Edit the data below by swapping "click" for "tap" and leaving everything else untouched. Omit the pictures from your answer.

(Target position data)
§

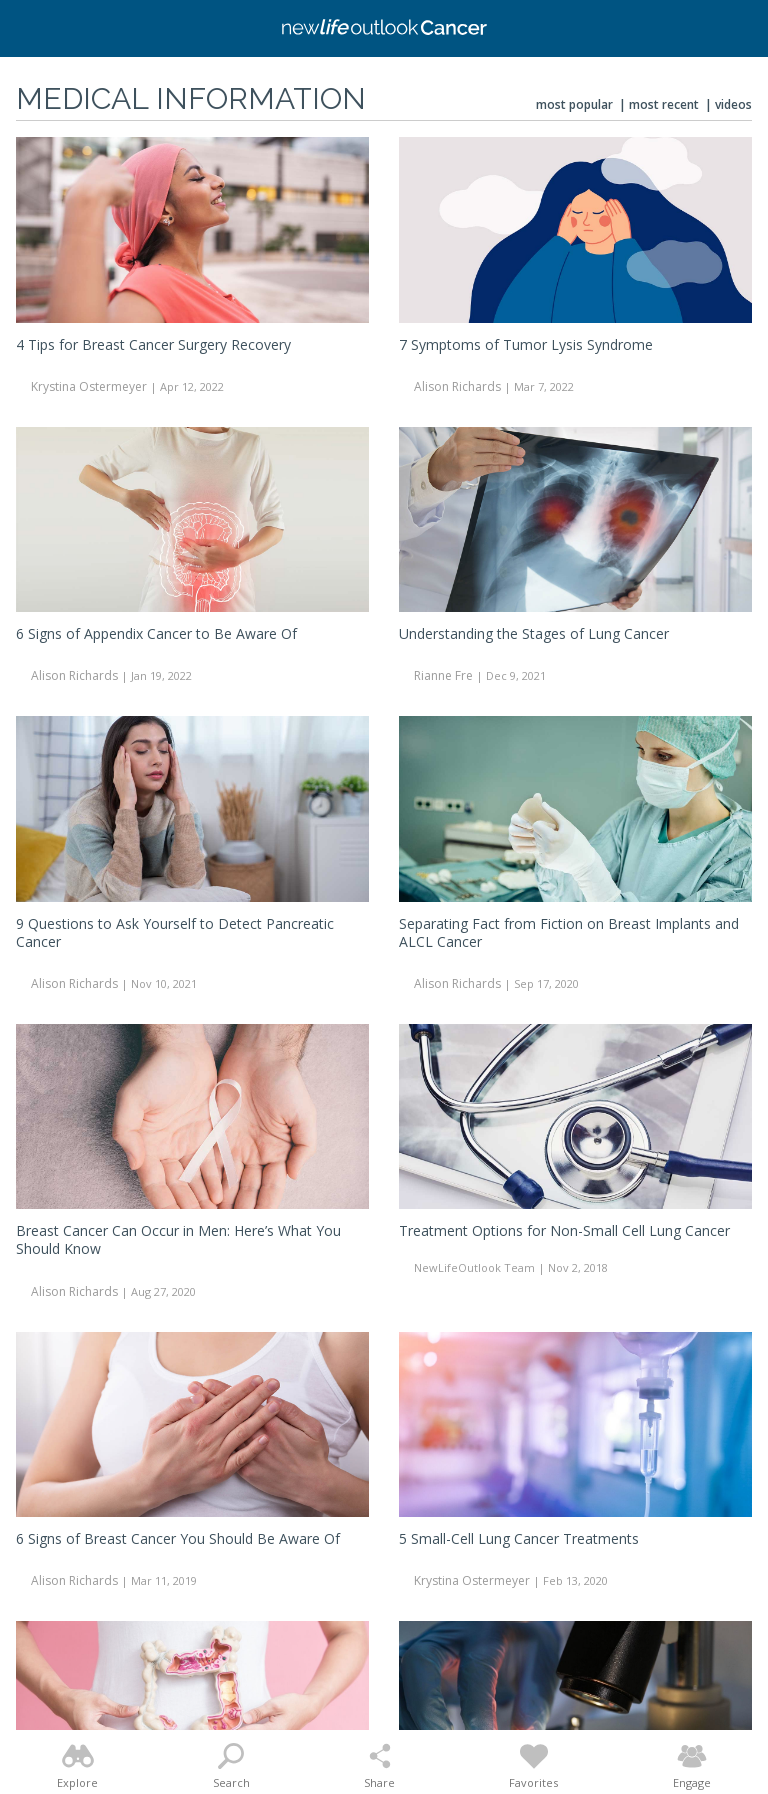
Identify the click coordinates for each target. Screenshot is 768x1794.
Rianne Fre (443, 675)
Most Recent (664, 104)
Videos (733, 104)
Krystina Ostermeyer (89, 386)
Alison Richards (457, 386)
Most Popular (574, 104)
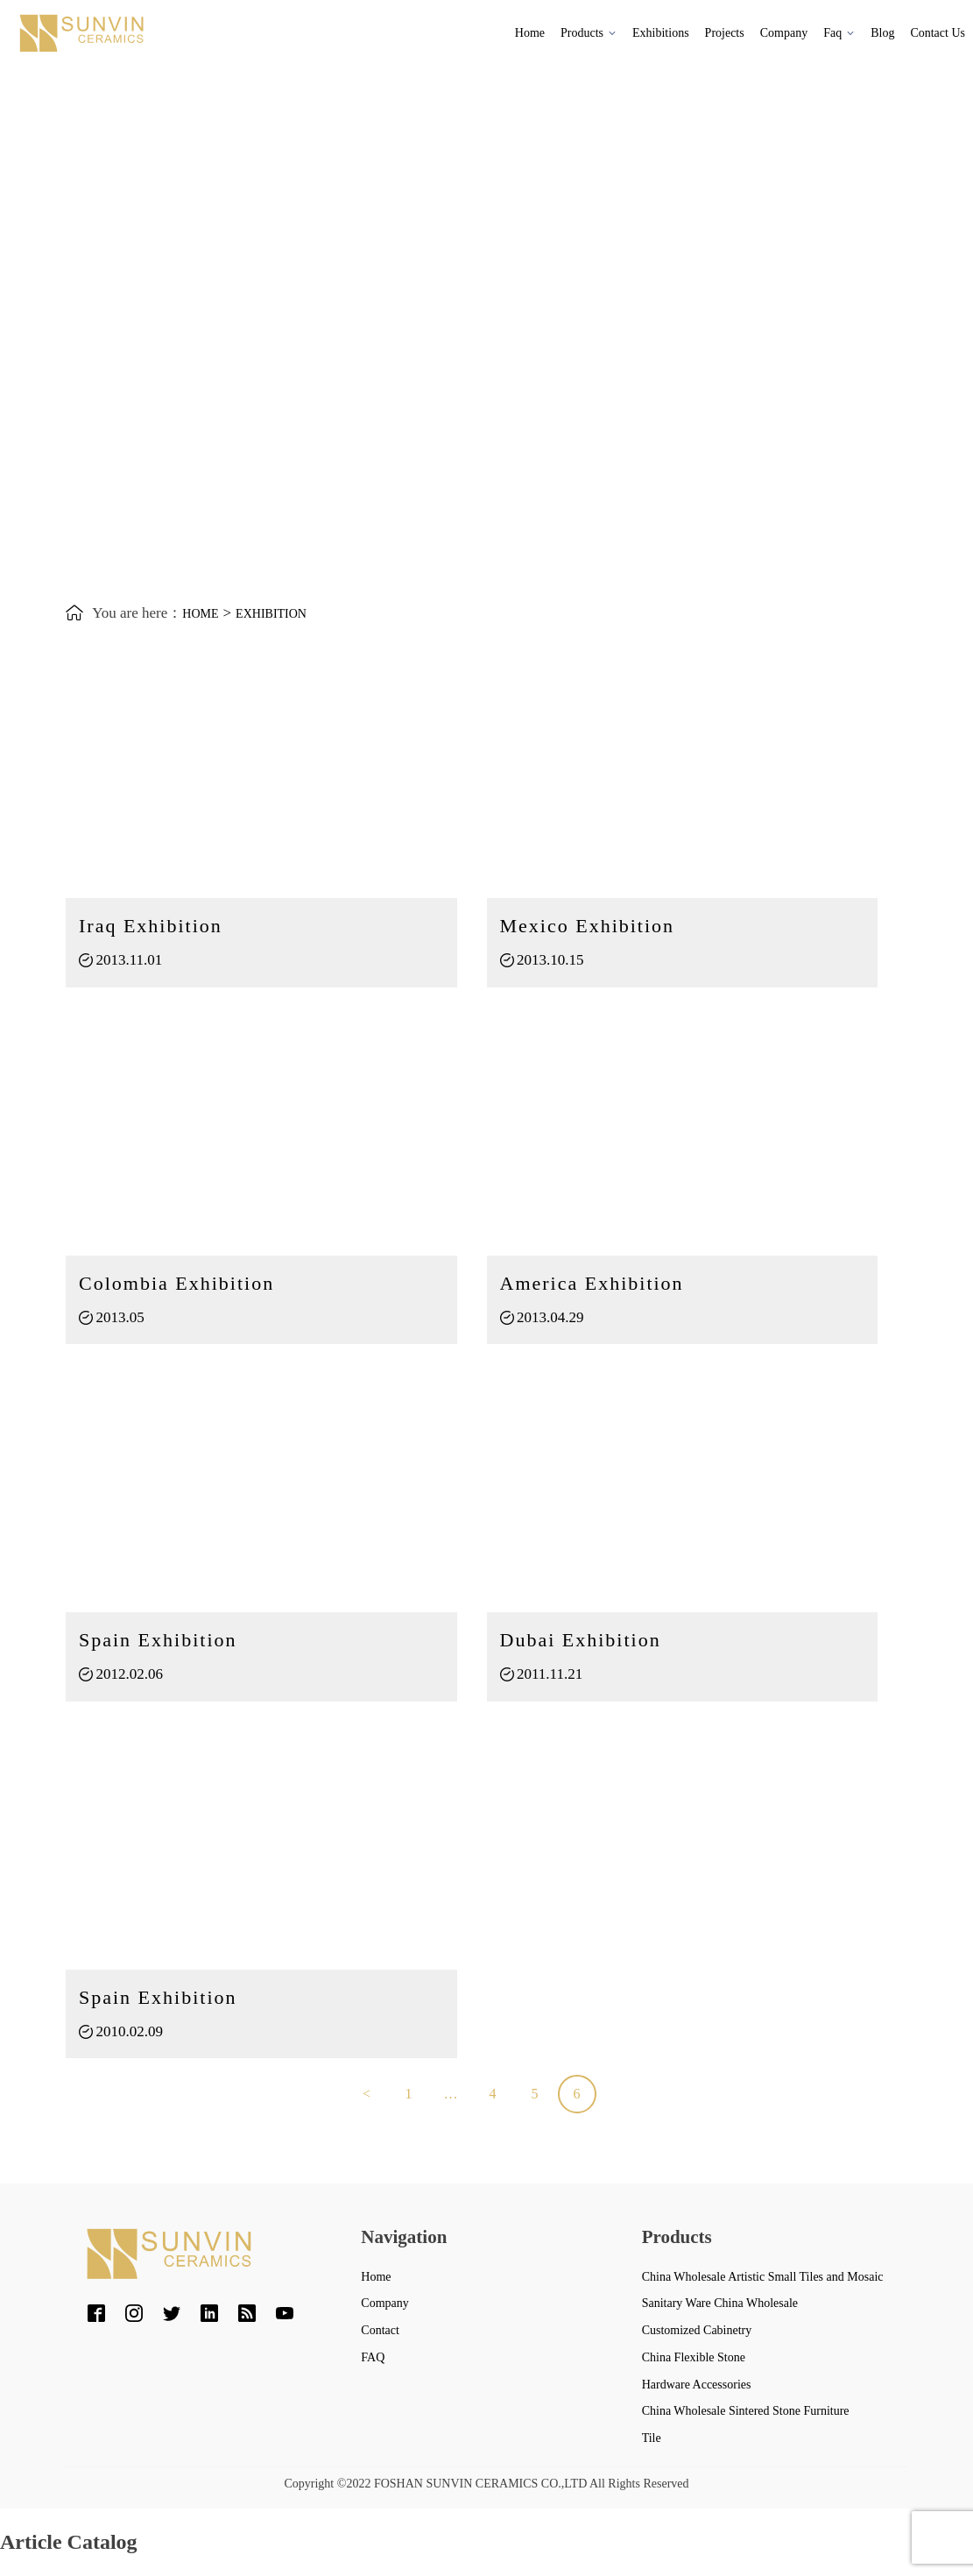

§

**Full solution**:
Identify the tap coordinates for each target. Screenshot is 768x1794.
Rianne Fre (443, 675)
Most Recent (664, 104)
Videos (733, 104)
Krystina Ostermeyer (89, 386)
Alison Richards (457, 386)
Most Popular (574, 104)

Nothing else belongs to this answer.